Of course you don’t need the Secret Barrister to tell you Iain Duncan Smith is a waste of space whose ideas are dangerous to the people of the UK – you know he was Work and Pensions Secretary for nearly six years, responsible for thousands of deaths (although yet to be punished for them).

The Huffington Post provides a commentary on the situation here – I mention it because I took the image (above) from the Twitter link.

I was drawn in by the following tweet, detailing what Mr Duncan Smith said in an interview after the Supreme Court’s Brexit ruling:

I responded:

For those who don’t know, our system in the UK relies on the separation of powers between the legislature (Parliament), the executive (the government of the day) and the judiciary (the courts).

Parliament has a legally unchallengeable right to make whatever laws it thinks right. The executive carries on the administration of the country in accordance with the powers conferred on it by law. The courts interpret the laws and see that they are obeyed.

The Supreme Court, today, conferred its judgement on a legal challenge to the plans of the government. While the court judged, the laws on which it based its judgement were passed by Parliament – and the government must obey the will of Parliament, for the reason stated above: its administration of the country is “in accordance with the powers conferred on it by law”.

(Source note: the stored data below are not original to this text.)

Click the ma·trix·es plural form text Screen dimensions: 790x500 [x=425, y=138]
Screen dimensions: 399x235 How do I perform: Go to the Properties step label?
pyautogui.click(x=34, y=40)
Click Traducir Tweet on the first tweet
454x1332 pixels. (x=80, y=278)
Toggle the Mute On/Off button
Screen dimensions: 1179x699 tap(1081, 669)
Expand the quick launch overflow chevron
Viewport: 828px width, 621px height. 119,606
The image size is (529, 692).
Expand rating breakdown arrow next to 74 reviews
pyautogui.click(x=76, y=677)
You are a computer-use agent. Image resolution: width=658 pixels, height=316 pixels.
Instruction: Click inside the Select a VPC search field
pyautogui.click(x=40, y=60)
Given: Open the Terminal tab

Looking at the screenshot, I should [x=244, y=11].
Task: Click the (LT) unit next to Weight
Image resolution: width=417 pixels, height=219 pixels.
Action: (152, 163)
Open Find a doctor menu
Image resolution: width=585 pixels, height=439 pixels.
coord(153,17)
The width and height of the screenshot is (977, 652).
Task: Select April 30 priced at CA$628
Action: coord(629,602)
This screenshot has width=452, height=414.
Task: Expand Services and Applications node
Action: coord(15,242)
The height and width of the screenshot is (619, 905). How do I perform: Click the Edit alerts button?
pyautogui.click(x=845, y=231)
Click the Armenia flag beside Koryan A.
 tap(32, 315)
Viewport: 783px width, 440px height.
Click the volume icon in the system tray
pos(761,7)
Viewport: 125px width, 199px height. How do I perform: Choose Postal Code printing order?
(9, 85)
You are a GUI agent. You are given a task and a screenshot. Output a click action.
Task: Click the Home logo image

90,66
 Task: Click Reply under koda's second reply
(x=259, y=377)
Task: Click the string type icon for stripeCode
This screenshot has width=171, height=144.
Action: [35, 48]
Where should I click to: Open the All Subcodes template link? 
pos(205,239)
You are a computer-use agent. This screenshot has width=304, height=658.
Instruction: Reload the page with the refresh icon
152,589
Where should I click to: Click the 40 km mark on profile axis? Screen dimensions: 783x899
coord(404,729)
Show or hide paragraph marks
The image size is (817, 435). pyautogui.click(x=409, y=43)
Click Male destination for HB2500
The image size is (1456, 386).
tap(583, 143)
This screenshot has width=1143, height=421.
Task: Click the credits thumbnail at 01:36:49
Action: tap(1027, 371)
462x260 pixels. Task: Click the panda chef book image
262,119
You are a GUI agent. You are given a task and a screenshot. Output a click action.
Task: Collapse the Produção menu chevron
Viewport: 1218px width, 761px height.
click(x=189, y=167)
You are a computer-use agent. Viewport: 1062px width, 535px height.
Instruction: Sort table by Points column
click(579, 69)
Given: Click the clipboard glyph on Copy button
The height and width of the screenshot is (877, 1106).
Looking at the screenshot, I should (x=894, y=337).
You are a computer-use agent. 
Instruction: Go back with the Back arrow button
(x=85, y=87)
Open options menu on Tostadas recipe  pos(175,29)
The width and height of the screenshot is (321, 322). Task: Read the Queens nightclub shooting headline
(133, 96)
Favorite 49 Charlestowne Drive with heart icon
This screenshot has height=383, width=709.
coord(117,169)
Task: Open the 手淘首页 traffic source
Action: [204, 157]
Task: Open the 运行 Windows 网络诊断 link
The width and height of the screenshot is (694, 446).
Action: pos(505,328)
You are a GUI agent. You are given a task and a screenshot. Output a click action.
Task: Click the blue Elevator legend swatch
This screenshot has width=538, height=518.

So Mr Duncan Smith’s comments are drivel. Nobody suggested that the Supreme Court has primacy over Parliament because it was interpreting the will of Parliament in accordance with its duty.

The Supreme Court is not self-appointed. It was established by Parliament by section 23 of the Constitutional Reform Act 2005. Mr Duncan Smith may well have voted on the legislation himself.

Split judgements in Supreme Court cases are commonplace.

The court did not tell Parliament how to run its business – indeed, it relied on Parliamentary decisions to inform its own. Instead it reminded the government that its power to act unilaterally is limited; the law, made by Parliament and legally unchallengeable, means it must bring any decision on leaving the EU back to Parliament.

There are, therefore, no constitutional issues. The Supreme Court was acting entirely within its rights.

And Iain Duncan Smith is an idiot, along with anybody who agrees with him on this.